[Pixel coordinate grounding data]
※
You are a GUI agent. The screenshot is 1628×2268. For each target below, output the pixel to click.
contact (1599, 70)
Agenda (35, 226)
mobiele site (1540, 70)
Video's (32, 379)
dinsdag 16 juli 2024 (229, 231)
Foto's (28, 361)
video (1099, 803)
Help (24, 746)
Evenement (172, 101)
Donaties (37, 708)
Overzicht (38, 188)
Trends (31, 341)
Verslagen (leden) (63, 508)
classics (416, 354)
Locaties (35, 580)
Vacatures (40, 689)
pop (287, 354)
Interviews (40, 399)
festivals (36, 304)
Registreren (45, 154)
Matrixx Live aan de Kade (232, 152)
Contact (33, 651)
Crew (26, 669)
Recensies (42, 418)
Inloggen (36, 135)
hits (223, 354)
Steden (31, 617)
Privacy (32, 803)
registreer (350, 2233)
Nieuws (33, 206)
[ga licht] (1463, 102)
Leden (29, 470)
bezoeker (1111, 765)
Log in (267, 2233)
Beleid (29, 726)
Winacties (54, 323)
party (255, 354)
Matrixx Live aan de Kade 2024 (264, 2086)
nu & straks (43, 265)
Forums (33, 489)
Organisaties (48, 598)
※
_Your instructions_: Repeat the data above in full, word for word.

_Worked solution_:
You are a GUI agent. The screenshot is 1628×2268. For each target below, output the pixel to click.
contact (1599, 70)
Agenda (35, 226)
mobiele site (1540, 70)
Video's (32, 379)
dinsdag 16 juli 2024 (229, 231)
Foto's (28, 361)
video (1099, 803)
Help (24, 746)
Evenement (172, 101)
Donaties (37, 708)
Overzicht (38, 188)
Trends (31, 341)
Verslagen (leden) (63, 508)
classics (416, 354)
Locaties (35, 580)
Vacatures (40, 689)
pop (287, 354)
Interviews (40, 399)
festivals (36, 304)
Registreren (45, 154)
Matrixx Live aan de Kade (232, 152)
Contact (33, 651)
Crew (26, 669)
Recensies (42, 418)
Inloggen (36, 135)
hits (223, 354)
Steden (31, 617)
Privacy (32, 803)
registreer (350, 2233)
Nieuws (33, 206)
[ga licht] (1463, 102)
Leden (29, 470)
bezoeker (1111, 765)
Log in (267, 2233)
Beleid (29, 726)
Winacties (54, 323)
party (255, 354)
Matrixx Live aan de Kade 2024 (264, 2086)
nu & straks (43, 265)
Forums (33, 489)
Organisaties (48, 598)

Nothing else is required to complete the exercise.